-- Start DATA IN THIS EXERCISE --
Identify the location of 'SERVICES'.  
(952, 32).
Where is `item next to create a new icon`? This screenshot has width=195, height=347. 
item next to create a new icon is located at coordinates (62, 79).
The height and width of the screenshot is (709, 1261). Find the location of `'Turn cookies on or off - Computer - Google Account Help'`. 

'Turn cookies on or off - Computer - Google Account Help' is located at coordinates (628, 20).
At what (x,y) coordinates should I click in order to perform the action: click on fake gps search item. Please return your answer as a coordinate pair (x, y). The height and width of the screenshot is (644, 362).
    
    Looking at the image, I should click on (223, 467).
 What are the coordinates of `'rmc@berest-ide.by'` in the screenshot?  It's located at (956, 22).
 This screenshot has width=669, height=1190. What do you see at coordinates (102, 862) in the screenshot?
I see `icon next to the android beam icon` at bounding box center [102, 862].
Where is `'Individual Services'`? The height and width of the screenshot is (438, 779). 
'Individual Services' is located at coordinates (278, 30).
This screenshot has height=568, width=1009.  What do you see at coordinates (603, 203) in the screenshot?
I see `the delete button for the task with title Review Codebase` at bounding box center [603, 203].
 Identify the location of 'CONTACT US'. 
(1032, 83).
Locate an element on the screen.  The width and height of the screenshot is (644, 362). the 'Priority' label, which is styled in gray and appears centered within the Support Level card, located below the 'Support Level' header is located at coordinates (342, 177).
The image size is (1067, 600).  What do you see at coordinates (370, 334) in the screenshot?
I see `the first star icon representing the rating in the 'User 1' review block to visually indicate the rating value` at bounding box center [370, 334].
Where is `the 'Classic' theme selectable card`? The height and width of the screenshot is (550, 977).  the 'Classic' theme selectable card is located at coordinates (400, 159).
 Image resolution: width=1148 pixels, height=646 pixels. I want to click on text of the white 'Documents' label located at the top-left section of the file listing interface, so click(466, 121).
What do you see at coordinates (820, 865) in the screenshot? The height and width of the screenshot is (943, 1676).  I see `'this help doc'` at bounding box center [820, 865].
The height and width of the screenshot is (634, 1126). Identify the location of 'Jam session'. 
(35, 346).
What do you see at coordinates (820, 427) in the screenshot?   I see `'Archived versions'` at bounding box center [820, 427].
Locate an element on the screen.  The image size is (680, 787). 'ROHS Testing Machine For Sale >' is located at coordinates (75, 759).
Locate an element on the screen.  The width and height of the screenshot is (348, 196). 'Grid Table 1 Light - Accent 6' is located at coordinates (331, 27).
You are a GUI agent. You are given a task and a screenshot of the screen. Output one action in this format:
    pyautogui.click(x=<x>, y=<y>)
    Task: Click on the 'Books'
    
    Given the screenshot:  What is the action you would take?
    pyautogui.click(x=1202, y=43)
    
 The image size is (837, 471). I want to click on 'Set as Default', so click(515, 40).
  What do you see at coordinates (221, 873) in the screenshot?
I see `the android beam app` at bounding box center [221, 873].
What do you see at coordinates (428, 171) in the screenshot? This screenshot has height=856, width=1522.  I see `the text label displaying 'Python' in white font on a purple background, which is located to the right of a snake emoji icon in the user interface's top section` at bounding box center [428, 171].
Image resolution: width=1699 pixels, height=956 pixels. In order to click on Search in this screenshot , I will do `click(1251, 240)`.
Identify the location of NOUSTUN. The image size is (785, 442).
-- End DATA IN THIS EXERCISE --
Copy out the entire listing above, line for line and unchanged.

Identify the location of 'SERVICES'.  
(952, 32).
Where is `item next to create a new icon`? This screenshot has width=195, height=347. 
item next to create a new icon is located at coordinates (62, 79).
The height and width of the screenshot is (709, 1261). Find the location of `'Turn cookies on or off - Computer - Google Account Help'`. 

'Turn cookies on or off - Computer - Google Account Help' is located at coordinates (628, 20).
At what (x,y) coordinates should I click in order to perform the action: click on fake gps search item. Please return your answer as a coordinate pair (x, y). The height and width of the screenshot is (644, 362).
    
    Looking at the image, I should click on (223, 467).
 What are the coordinates of `'rmc@berest-ide.by'` in the screenshot?  It's located at (956, 22).
 This screenshot has width=669, height=1190. What do you see at coordinates (102, 862) in the screenshot?
I see `icon next to the android beam icon` at bounding box center [102, 862].
Where is `'Individual Services'`? The height and width of the screenshot is (438, 779). 
'Individual Services' is located at coordinates (278, 30).
This screenshot has height=568, width=1009.  What do you see at coordinates (603, 203) in the screenshot?
I see `the delete button for the task with title Review Codebase` at bounding box center [603, 203].
 Identify the location of 'CONTACT US'. 
(1032, 83).
Locate an element on the screen.  The width and height of the screenshot is (644, 362). the 'Priority' label, which is styled in gray and appears centered within the Support Level card, located below the 'Support Level' header is located at coordinates (342, 177).
The image size is (1067, 600).  What do you see at coordinates (370, 334) in the screenshot?
I see `the first star icon representing the rating in the 'User 1' review block to visually indicate the rating value` at bounding box center [370, 334].
Where is `the 'Classic' theme selectable card`? The height and width of the screenshot is (550, 977).  the 'Classic' theme selectable card is located at coordinates (400, 159).
 Image resolution: width=1148 pixels, height=646 pixels. I want to click on text of the white 'Documents' label located at the top-left section of the file listing interface, so click(466, 121).
What do you see at coordinates (820, 865) in the screenshot? The height and width of the screenshot is (943, 1676).  I see `'this help doc'` at bounding box center [820, 865].
The height and width of the screenshot is (634, 1126). Identify the location of 'Jam session'. 
(35, 346).
What do you see at coordinates (820, 427) in the screenshot?   I see `'Archived versions'` at bounding box center [820, 427].
Locate an element on the screen.  The image size is (680, 787). 'ROHS Testing Machine For Sale >' is located at coordinates (75, 759).
Locate an element on the screen.  The width and height of the screenshot is (348, 196). 'Grid Table 1 Light - Accent 6' is located at coordinates (331, 27).
You are a GUI agent. You are given a task and a screenshot of the screen. Output one action in this format:
    pyautogui.click(x=<x>, y=<y>)
    Task: Click on the 'Books'
    
    Given the screenshot:  What is the action you would take?
    pyautogui.click(x=1202, y=43)
    
 The image size is (837, 471). I want to click on 'Set as Default', so click(515, 40).
  What do you see at coordinates (221, 873) in the screenshot?
I see `the android beam app` at bounding box center [221, 873].
What do you see at coordinates (428, 171) in the screenshot? This screenshot has height=856, width=1522.  I see `the text label displaying 'Python' in white font on a purple background, which is located to the right of a snake emoji icon in the user interface's top section` at bounding box center [428, 171].
Image resolution: width=1699 pixels, height=956 pixels. In order to click on Search in this screenshot , I will do `click(1251, 240)`.
Identify the location of NOUSTUN. The image size is (785, 442).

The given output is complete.